Vous aussi, tenez-vous prêts

23 OCTOBRE 2019 
Mercredi, 29ème semaine du temps ordinaire
Mémoire facultative de Saint Jean de Capistran
Rm 6, 12-18
Ps 124, 1b-8
Lc 12, 39-48

Dans toute la Lettre aux Romains, Paul soutient qu’il est inutile de se confier
à la Loi mosaïque, car, loin de libérer l’homme, elle le réduit en esclavage et le
condamne. En effet, avant l’arrivée de la Loi de Moïse, le péché existait déjà
dans le monde, à cause d’Adam, de même que la mort. Mais, comme la Loi
n’avait pas encore été révélée et qu’il n’existait encore aucun précepte, on ne
pouvait imputer aux pécheurs leurs manquements, sous leur aspect formel de
transgression, ni leur appliquer des sanctions prévues par la Loi. Toutefois, selon
la loi naturelle inscrite dans le coeur, la responsabilité personnelle pour le péché
commis demeure la même pour tous. Par conséquent, après avoir reçu la Loi,
les Juifs virent seulement grandir leur responsabilité et, avec elle, leurs fautes.

*DONNÉES COLLECTÉES*.
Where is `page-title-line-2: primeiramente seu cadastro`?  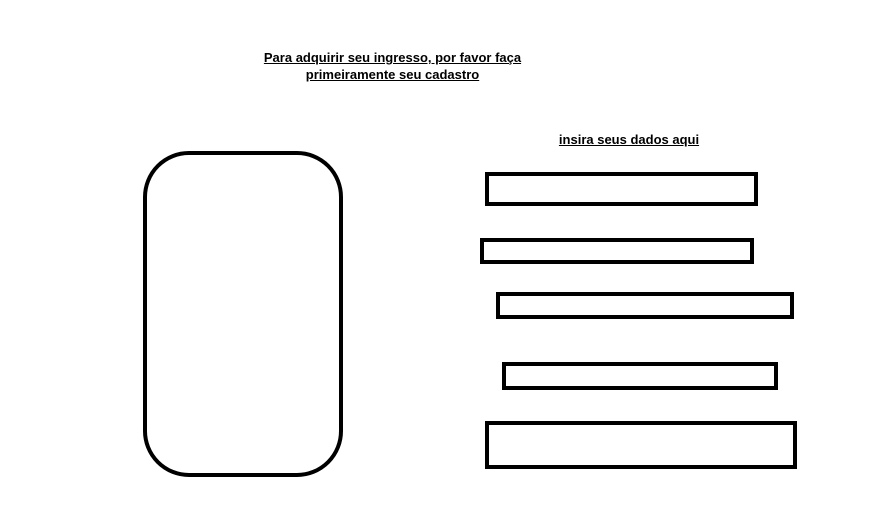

*VOS TÂCHES*.
**A)** Veuillez reformuler sous forme de liste le paragraphe du texte qui commence par « Dans toute la Lettre aux Romains », en conservant ses idées principales.
**B)** Relevez toutes les références bibliques indiquées en tête du texte.
Les lignes ne servent à rien ici.

*RÉPONSES FOURNIES*.
**A)**
- Paul soutient qu'il est inutile de se confier à la Loi mosaïque, qui réduit l'homme en esclavage et le condamne au lieu de le libérer.
- Avant la Loi de Moïse, le péché et la mort existaient déjà dans le monde à cause d'Adam.
- Sans Loi révélée ni précepte, on ne pouvait pas imputer aux pécheurs leurs manquements comme des transgressions, ni leur appliquer les sanctions prévues par la Loi.
- Selon la loi naturelle inscrite dans le cœur, la responsabilité personnelle pour le péché commis reste la même pour tous.
- Après avoir reçu la Loi, les Juifs virent seulement grandir leur responsabilité et leurs fautes.

**B)**
- Rm 6, 12-18
- Ps 124, 1b-8
- Lc 12, 39-48